__Exercise instructions__:
Continue the excerpt below about Denby's divorce and his plunge into the high-tech stock boom, picking up right after its final sentence.

__Text excerpt__:
+---+
Denby’s handshake is the near-final act in a three-year drama that began when Denby’s wife, novelist Cathleen Schine, asked for a divorce and he set out to make a million dollars in the high-tech stock boom. Denby’s stated goal was to gain enough money to hold onto the New York apartment where the couple had raised their two sons. But as Denby makes abundantly clear in American Sucker, his month-by-month account of this period, he was also seized by the stock market mania that gripped much of the nation at that time. "When Cathy left, I became irrationally exuberant so as not to be dead," he writes, deftly borrowing Federal Reserve Chairman Alan Greenspan’s memorable cautionary phrase.
+---+
__Excerpted records__:
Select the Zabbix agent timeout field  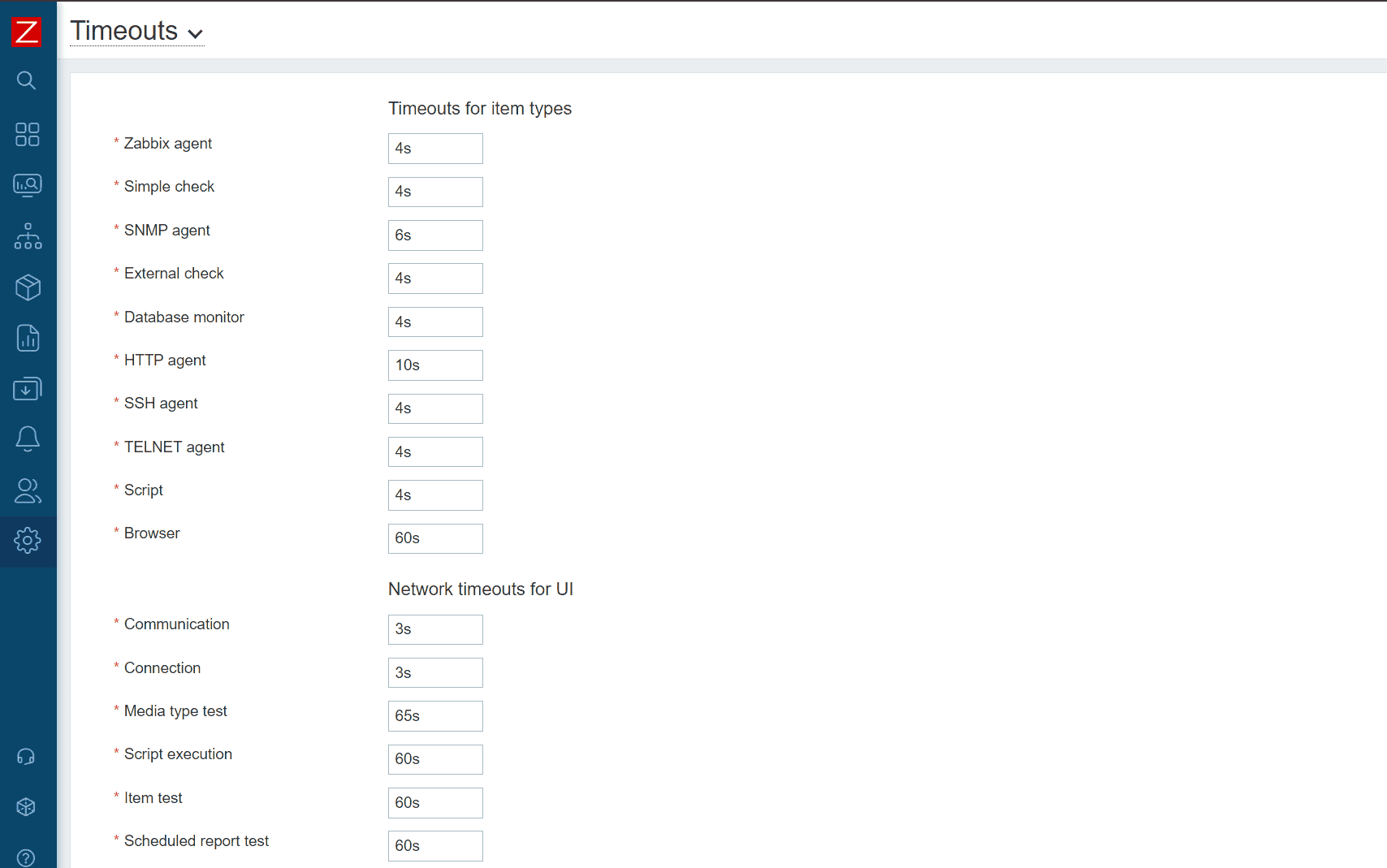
+---+
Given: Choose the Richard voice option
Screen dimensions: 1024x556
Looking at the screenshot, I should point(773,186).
+---+
__Written answer__:
Denby is essentially a moralist, and his tone is often a sadder-but-wiser one. He argues with himself about the nature of greed, about values and materialism, about the new economy and what it might mean. He quotes St. Augustine and Thorstein Veblen as easily as Internet analyst Henry Blodgett (an acquaintance he cultivates), former SEC chair Arthur Levitt or the financial press. In between, he has a little to say about fatherhood, the life of a movie critic and, yes, even sex. There are moments when Denby overplays his narrative hand, but these are the forgivable lapses of a good and perceptive writer. Denby writes that his is a "commonplace American journey." To which I must respectfully say . . . balderdash. I mean, when was the last time you lost $900,000 in the stock market? No, we read American Sucker because it is a brighter, more dramatic story than our own. And we weep, probably with relief, perhaps with glee.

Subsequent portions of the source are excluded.